> **Written problem**
In the G0752 mounting holes thread below, please say how far the tailstock mounting hole is from the right edge of the chip tray.
* Begin Text segment *
# G0752 Mounting Holes



## CPCaballero (Nov 8, 2015)

Would someone with a G0752 kindly post the mounting hole pattern with dimensions?  I have a  48x19-inch workbench and I want to be sure the holes I would drill in the top to secure the lathe would clear the frame.
Thanks!


----------



## RJSakowski (Nov 8, 2015)

CPCaballero said:


> Would someone with a G0752 kindly post the mounting hole pattern with dimensions?  I have a  48x19-inch workbench and I want to be sure the holes I would drill in the top to secure the lathe would clear the frame.
> Thanks!


This should be the same pattern as the G0602.  There are two mounting holes, one in the headstock and another in the tailstock.  I measured the distance at 32-5/8" on the exit end of the 1/2" mounting bolts.  The tailstock hole is about 5-3/4" from the right edge of the chip tray and the holes a fairly close to directly under the spindle centerline. I used the chip tray as a pattern and drilled the holes from that.  I made my table from steel and the lathe rests on a piece of 7" steel channel with a skin of 18 ga. sheet steel over it.  Here is a shot from the manual.

Bob


----------



## CPCaballero (Nov 16, 2015)

@*RJSakowski *
*Thanks for the info.  The lathe will fit comfortably on my workbench.*


----------
* End Text segment *
* Begin Dataset excerpts *
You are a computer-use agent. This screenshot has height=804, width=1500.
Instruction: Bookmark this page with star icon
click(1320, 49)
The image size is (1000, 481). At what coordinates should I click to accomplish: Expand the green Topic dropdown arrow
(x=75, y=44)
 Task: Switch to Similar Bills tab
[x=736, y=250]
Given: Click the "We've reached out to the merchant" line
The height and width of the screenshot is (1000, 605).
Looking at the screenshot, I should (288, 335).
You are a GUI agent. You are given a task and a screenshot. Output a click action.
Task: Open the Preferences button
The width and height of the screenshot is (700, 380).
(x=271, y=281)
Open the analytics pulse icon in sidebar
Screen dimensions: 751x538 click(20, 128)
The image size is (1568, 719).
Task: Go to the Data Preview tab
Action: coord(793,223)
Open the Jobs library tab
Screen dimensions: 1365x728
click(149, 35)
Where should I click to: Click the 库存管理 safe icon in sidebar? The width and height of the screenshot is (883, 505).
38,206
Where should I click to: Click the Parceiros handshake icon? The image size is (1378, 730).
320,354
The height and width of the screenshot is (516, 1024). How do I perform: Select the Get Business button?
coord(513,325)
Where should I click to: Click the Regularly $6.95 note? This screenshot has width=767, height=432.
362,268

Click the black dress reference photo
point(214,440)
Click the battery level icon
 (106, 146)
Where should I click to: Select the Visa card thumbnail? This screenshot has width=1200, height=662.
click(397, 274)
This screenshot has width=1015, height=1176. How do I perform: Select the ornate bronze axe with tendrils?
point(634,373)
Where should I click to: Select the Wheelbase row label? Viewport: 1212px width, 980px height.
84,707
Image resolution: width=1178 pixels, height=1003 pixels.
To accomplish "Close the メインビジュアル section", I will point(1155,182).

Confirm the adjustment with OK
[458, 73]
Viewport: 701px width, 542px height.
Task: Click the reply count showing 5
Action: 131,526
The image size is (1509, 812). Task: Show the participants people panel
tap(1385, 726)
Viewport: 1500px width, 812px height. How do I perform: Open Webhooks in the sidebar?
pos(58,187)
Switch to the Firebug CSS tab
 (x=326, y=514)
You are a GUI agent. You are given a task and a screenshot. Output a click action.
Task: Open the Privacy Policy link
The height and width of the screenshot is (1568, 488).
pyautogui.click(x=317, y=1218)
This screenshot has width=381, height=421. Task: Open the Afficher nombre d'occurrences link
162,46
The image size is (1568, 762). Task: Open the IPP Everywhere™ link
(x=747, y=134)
* End Dataset excerpts *
> **Finished exercise**
About 5-3/4 inches.